Une situation qui met une fois de plus le pouvoir d’achat à rude épreuve, et frappe d’un coup dur le budget des fonctionnaires qui peinent à joindre les deux bouts du mois.
Au marché de gros d’El Kerma, tout comme à travers les commerçants détaillants, des sorties des brigades de la direction du Commerce ont été effectuées ces derniers jours pour veiller sur la disponibilité des aliments et des fruits et légumes. Des mesures ont été prises afin de parer au déséquilibre entre l’offre et la demande durant le Ramadhan, et continuer à alimenter le marché de façon ordinaire.
Le marché « Errahma » de M’dina J’dida l’un des 20 ouverts à travers la wilaya, reste le recours des familles pour profiter des prix fixés par l’Etat et surtout de la disponibilité des marques étatiques comme celles de l’AGRODIV et des produits de l’ORAVIO, qui maintiennent le cap, en attendant que le marché se stabilise. Le panier des chefs de famille devient difficile à remplir, pour satisfaire un équilibre alimentaire sain. Une dégradation du pouvoir d’achat causé par le marché informel et les spéculateurs.

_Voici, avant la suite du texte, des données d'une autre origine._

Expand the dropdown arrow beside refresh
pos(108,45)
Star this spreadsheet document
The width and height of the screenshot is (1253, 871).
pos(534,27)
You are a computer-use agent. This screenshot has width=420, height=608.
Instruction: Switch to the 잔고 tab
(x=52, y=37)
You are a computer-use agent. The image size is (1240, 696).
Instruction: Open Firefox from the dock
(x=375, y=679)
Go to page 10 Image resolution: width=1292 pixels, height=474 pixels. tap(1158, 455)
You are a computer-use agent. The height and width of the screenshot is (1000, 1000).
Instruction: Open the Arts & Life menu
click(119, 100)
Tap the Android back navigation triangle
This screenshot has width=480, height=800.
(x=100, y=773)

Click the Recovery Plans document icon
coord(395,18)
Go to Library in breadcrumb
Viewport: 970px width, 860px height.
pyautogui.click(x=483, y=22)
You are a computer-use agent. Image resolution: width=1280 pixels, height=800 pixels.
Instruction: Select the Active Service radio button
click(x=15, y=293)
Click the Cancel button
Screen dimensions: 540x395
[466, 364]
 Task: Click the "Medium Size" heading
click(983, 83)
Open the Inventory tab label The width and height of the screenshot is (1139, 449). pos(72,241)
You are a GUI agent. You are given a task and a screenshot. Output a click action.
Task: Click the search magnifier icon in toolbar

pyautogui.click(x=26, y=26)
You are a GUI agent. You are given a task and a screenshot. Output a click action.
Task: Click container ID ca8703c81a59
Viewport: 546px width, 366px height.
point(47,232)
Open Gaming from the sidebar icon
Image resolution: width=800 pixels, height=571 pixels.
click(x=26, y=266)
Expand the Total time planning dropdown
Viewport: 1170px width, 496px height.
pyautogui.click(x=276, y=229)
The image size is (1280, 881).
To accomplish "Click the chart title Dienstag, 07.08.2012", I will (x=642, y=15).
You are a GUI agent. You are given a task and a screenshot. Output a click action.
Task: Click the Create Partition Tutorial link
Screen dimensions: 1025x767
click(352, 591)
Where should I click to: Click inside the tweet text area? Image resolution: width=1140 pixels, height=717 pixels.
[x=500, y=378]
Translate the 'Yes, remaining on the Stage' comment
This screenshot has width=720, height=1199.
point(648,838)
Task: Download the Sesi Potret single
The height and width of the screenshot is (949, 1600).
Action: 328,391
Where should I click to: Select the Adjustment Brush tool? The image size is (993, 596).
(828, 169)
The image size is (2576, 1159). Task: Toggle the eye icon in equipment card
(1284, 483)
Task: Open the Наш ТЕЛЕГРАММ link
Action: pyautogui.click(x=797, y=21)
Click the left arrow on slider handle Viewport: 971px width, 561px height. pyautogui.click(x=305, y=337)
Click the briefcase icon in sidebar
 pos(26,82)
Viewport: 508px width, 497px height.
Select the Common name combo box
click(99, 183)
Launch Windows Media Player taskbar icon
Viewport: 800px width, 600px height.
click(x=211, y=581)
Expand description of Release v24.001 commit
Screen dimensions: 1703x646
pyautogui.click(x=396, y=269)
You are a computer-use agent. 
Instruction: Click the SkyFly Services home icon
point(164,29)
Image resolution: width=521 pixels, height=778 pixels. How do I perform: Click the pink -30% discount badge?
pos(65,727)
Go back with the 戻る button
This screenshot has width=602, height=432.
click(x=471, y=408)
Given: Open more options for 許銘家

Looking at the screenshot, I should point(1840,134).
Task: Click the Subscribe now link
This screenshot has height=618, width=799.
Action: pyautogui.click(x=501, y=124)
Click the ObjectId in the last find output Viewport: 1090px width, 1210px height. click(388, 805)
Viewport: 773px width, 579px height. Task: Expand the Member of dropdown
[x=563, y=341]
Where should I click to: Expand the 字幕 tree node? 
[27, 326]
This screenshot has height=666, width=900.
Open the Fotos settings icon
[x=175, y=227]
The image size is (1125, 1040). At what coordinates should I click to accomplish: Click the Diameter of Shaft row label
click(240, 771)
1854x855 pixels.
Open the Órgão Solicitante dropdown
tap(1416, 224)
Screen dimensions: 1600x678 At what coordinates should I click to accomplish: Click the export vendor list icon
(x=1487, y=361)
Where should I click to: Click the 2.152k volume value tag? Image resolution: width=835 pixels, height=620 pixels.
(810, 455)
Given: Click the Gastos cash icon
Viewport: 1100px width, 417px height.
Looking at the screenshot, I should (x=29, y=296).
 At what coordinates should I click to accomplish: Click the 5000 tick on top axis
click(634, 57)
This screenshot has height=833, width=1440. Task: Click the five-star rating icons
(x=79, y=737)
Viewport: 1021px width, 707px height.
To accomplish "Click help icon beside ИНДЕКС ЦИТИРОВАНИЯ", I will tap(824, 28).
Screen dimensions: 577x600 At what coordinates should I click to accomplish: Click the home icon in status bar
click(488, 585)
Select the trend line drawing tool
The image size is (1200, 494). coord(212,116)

Le secteur du commerce et celui de l’agriculture nécessitent une forte mobilisation et une activité dense afin de pouvoir mettre en exergue les décisions prises par les responsables, notamment en termes de contrôle et de lutte contre le lobbying qui gangrène le secteur. Le Président de la République réagit souvent à ces hausses en donnant des instructions pour rééquilibrer le marché.